En las plantaciones de caña, a los cortadores de caña se les solía pagar por el peso de la caña cortada y no por horas de trabajo. Los cortadores seguían sospechando que se les engañaba al pesar la caña y observaron que muchas veces, al final del día los empleadores no proporcionaban camiones ni carretas para transportarla y pesarla, lo cual se hacía al día siguiente, cuando la caña se había secado durante la noche y pesaba menos, y por lo tanto se pagaba menos por ella. Las compañías negaban que hubiera demoras en el transporte de la caña y explicaban que cualquier dilación perjudicaría sus operaciones. La cantidad de caña que puede cortar un obrero varía, pero la mayoría de los trabajadores jóvenes y sanos cortaban de dos a tres toneladas de caña por día laboral, lo que les daba un sueldo diario de 160-240 pesos (de unos 4,44 a 6,67 dólares). Sin embargo, a los trabajadores mayores y menos sanos se les pagaba sólo por la caña que cortaban, aunque ello fuera menos del salario mínimo. En los seis meses de inactividad, algunos trabajadores de las plantaciones de azúcar preferían permanecer en su comunidad, y por lo general no se les pagaba el sueldo mínimo establecido por ley.
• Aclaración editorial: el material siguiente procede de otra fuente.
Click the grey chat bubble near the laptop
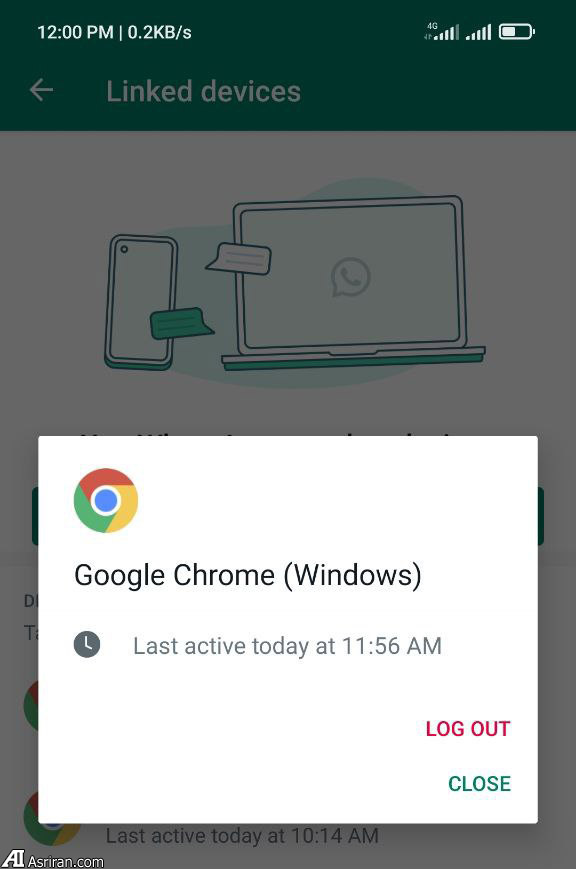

Las condiciones de vida de los obreros agrícolas solían ser muy deficientes; muchos trabajaban largas horas y estaban expuestos a multitud de peligros, como la exposición a los plaguicidas, al exceso de sol y al uso de aperos pesados o cortantes. Según muchos activistas, los obreros de la caña que vivían en bateyes de propiedad de las emopresas no tenían acceso suficiente a las escuelas, los servicios médicos, el agua corriente y el alcantarillado. Al parecer, algunos empleadores en el sector azucarero retenían parte de la paga para asegurar que los trabajadores volvieran para la cosecha siguiente. Los trabajadores de la caña a menudo no recibían los servicios médicos ni las pensiones que se les debían, aunque se les hicieran los descuentos correspondientes de la paga.

El Instituto Dominicano para la Seguridad Social (IDSS) fija las condiciones para la protección y salud de los obreros en el trabajo. El IDSS y el Ministerio de Trabajo tienen los dos sus pequeños cuerpos de inspectores, los cuales están a cargo de hacer cumplir las normas. Aunque los inspectores hallaron más de 2.000 infracciones, los resultados de las inspecciones no se siguen eficazmente. Los obreros se quejaron de que los inspectores no estaban capacitados, no prestaban atención a las quejas por motivos de salud o protección, y atendían antes a las solicitudes de los empleadores que a las de los obreros. Si bien la ley obliga a las empresas a tener condiciones seguras en el trabajo, en la realidad los obreros no podían alejarse de las situaciones de peligro sin perder el empleo.